モデルと戸籍
「みぶさ~ん!」
町を歩いているといきなり後ろから声をかけられた。
振り返ると、春日レイコがいた。
黒いジャンパーに真っ赤なミニスカート、金色の長い髪がキラキラしている。
相変わらず派手だ。
「ご無沙汰です」
「ああ、元気だった?」
彼女がまだグラビアモデルをやっていた頃、バラエティ番組で何度か顔を合わせたことがある。
メディアでは天然ぶりが話題になっているが、あまり自分を飾らない無防備な子だった。
自分に正直すぎることが災いしたのか、しばらくするとあっさり芸能界を引退してしまった。
「ええ、ちょっと、みぶさんにお願いがあるんです」
「何?」
「コセキをお願いしたいんです」
「コセキ?」
「はい、コセキトーソン?」
「ああ、戸籍謄本だね」
日米ハーフの彼女は十五歳までカリフォルニアで育ったので日本語が不自由なところがある。
「私が役所に取りに行ったんだけど、市役所の人、私の言うことがよくわからなかったみたいで」
まあ、さもありなんだろう。
「委任状を作れば他の人でもOKだそうなので、みぶさんにお願いしたいんです」
そう言って、手回しよくぼくの名前を書いた委任状を差し出した。
「お願いね!」
言うだけ行って、彼女は去って行く。
「ちょっと、待って…」
呼び止めようとしたが、すでに後姿は見えない。
翌日、しかたなく市役所へ行った。
月曜日の午前ということで混んでいる。1時間近く待った後、窓口に呼ばれる。
「春日レイコさんの戸籍謄本を申請されたみぶさんですね。調べましたところ、彼女は一ヶ月前に亡くなっているんですが…」
戸籍係に言われてぼくは唖然とした。
だって、昨日、春日レイコ本人から戸籍謄本を取って来て欲しいと頼まれたばかりなんだから。
「何かの間違いじゃないですか?」
「いえ、ちゃんと死亡届も出ています。

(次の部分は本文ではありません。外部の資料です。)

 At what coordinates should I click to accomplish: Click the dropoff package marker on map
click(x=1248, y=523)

すでに、遺体は火葬されて霊園に埋葬されているはずです」
わけがわからない。
埋葬許可が出された霊園を探し、彼女の墓に行ってみた。
御影石に「春日家」と書かれた質素な墓だった。
昨日、ぼくに頼みごとをした春日レイコは本物だったんだろうか。
なぜ、わざわざぼくに自分の戸籍謄本を貰いに行かせたのか?
「みぶさ~ん!」
墓石の向こうから、いきなり彼女が立ち上がった。
「お、お化け!」
「失礼ね。あ、でも、昨日はごめんなさい」
相変わらず真っ赤なミニスカートから長い脚が二本伸びているが、だからと言って幽霊じゃないとは言い切れない。
「なんでまた、ぼくのとこに?」
「お詫びしたくって」
「お詫び?」
「だって、私の戸籍、もうここにはないんだもの」
「死亡したっていわれたぞ」
「ええ、私のいる世界の役所に行って、今日、ちゃんと貰って来たわ」
「そっちの世界の役所?」
「ほら、これ」
彼女が差し出す戸籍謄本の写しには、春日レイコ 命日4月1日 神戸市より移転 と書かれてあった。

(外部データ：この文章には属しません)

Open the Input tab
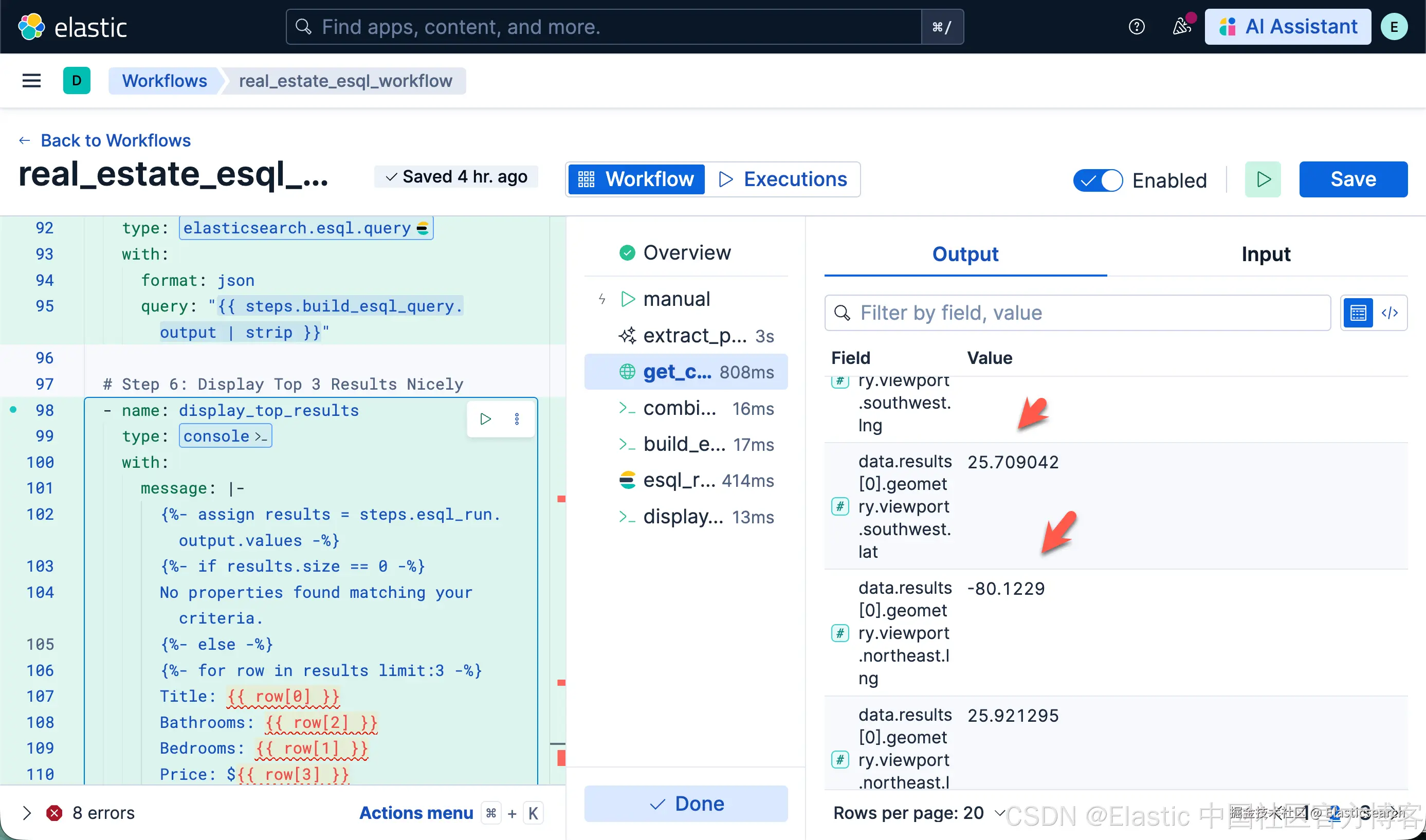 point(1266,254)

「なるほど、そっちの戸籍は誕生日じゃなくて命日から始まるんだね」
「そうなの、私も今日はじめて知ったわ」
「でも、なんで戸籍謄本が必要になったの?」
「もちろん、こちらで結婚が決まったからよ」
あの世で結婚したらどんな家庭が出来て、子供が生まれるのかなど興味が湧いたが、彼女の次回の報告を待つことにしよう。